Mientras los aprendices de jazzistas apuraban sus licores y sus vinilos, Stan Getz, dominaba, como un dios secreto de verano, en las noches de la costa. El músico había aprovechado uno de sus confusos parones, a menudo trufados de alcohol y de angustia, para comprarse un cortijo en la provincia, en una zona a la que indistintamente llamaba en ocasiones Marbella e, incluso, Málaga y que en realidad pertenecía a Mijas, si bien camuflada por la vegetación y por la inexactitud con la que los turistas suelen liquidar las dudas con las distancias cortas. El artista, como ya había hecho en otro tiempo, quería romper con Estados Unidos y con el extenuante circuito del mundo del jazz, aunque en un rincón muy distante al que llegó a formar parte, en primera instancia, de su biografía de exilio intermitente; si anteriormente su apuesta había sido Copenhague, en esta ocasión, optó por la Costa del Sol, donde permaneció más de tres años, en una casa de campo que su mujer, Monica, definía como árabe y andaluza y en la que, a excepción de la cocina y la piscina, todo parecía coincidir con un modo de vida radicalmente opuesto al de Nueva York, más cercano al flamenco que al pulso electrizante de los rascacielos y de las locomotoras.

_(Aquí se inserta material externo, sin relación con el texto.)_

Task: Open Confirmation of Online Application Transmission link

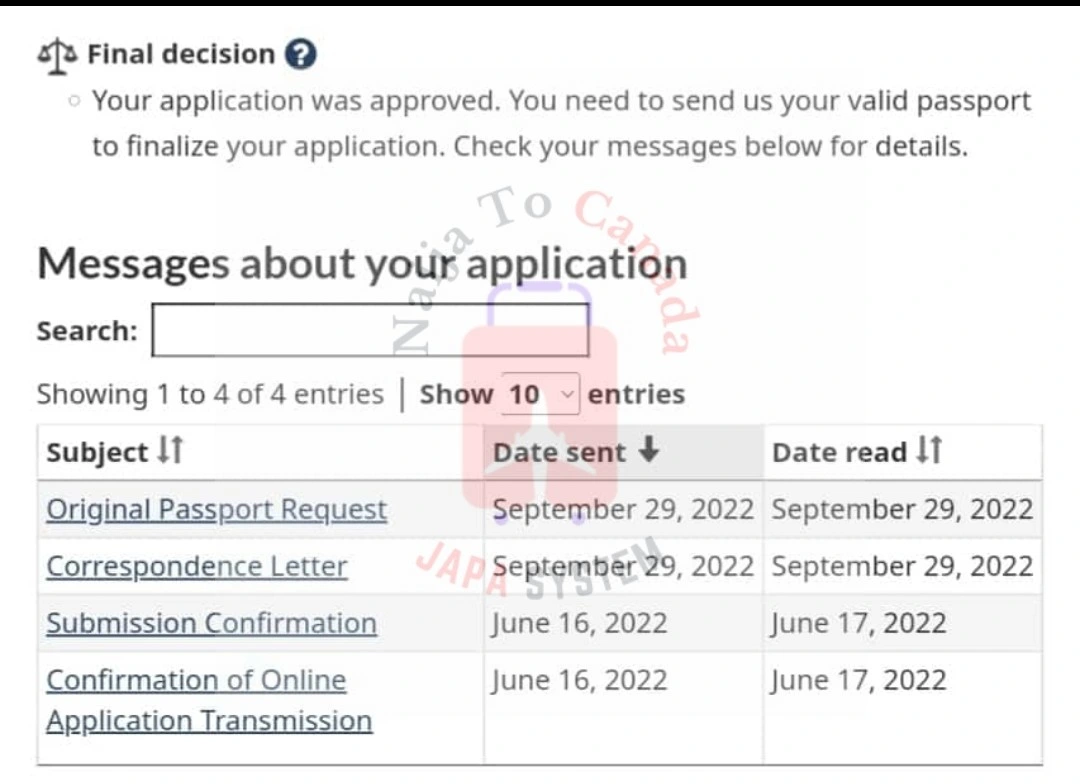Action: click(209, 700)
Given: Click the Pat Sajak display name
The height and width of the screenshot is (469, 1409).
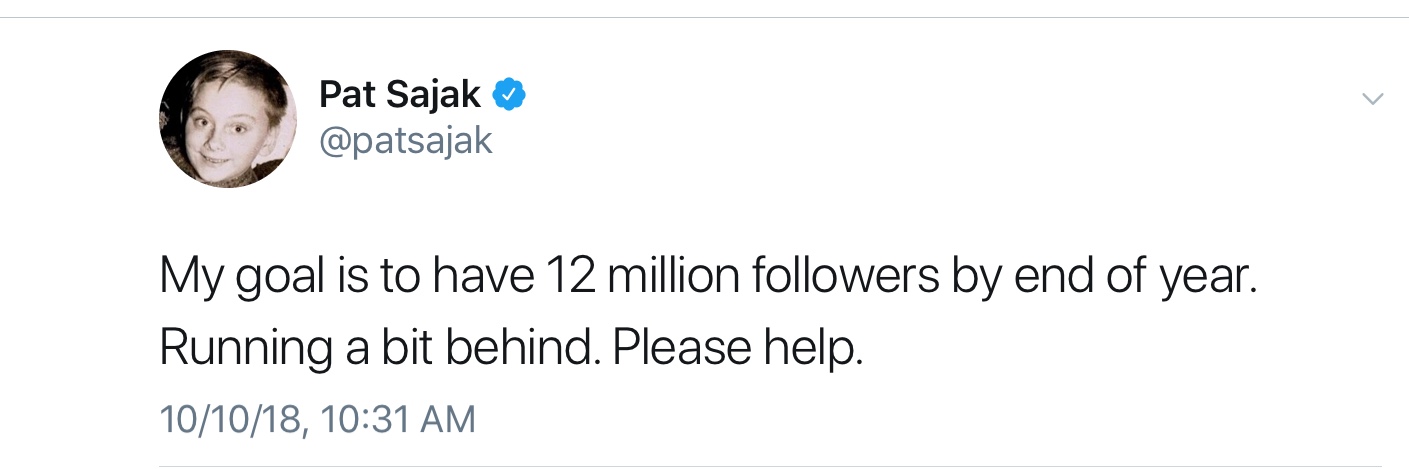Looking at the screenshot, I should pyautogui.click(x=400, y=95).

En la finca de Mijas, Stan Getz habitaba en un paréntesis tan letárgico y suave como el que mediaba entre muchos de sus solos. Algunos de sus biógrafos tildan el periodo de truculento, por más que las únicas huellas reales que dejara fueran tan pacíficas como borrosas: las visitas a la academia de tenis de Lew Hoad, los viajes por la playa, y, sobre todo, el contacto permanente con Europa, que tenía siempre como origen y destino el aeropuerto de Málaga. En uno de estos viajes desde la Costa del Sol, el saxofonista regresó a París y vio tocar a un trío que le sorprendió por su nivel y frescura, muy alejado del tópico del momento, que señalaba que el jazz, si es que era, nunca pasaba por Francia. Getz quedó tan impresionado y atiborrado de ritmos que al regresar a la finca no pudo cumplir con su plan original de descansar en la Costa del Sol y no volver a los escenarios ni a Estados Unidos hasta finales de año. La música, de nuevo, le había picoteado; en las noches siguientes, con los grillos de guardia y la bobina aún suave de las luces de la costa, tomó la determinación de llamar a los artistas de París y grabar lo que más tarde se convertiría en Dynasty, un disco especial, de pasajes improvisados, que precedería a otra gran aventura, esta vez a partir del rock, del estadounidense. Cuántos embriones de frases, de notas, de estados de ánimo, flotando sobre el tiempo. El ruido, no siempre sucinto, ni tan siquiera anodino, de la costa.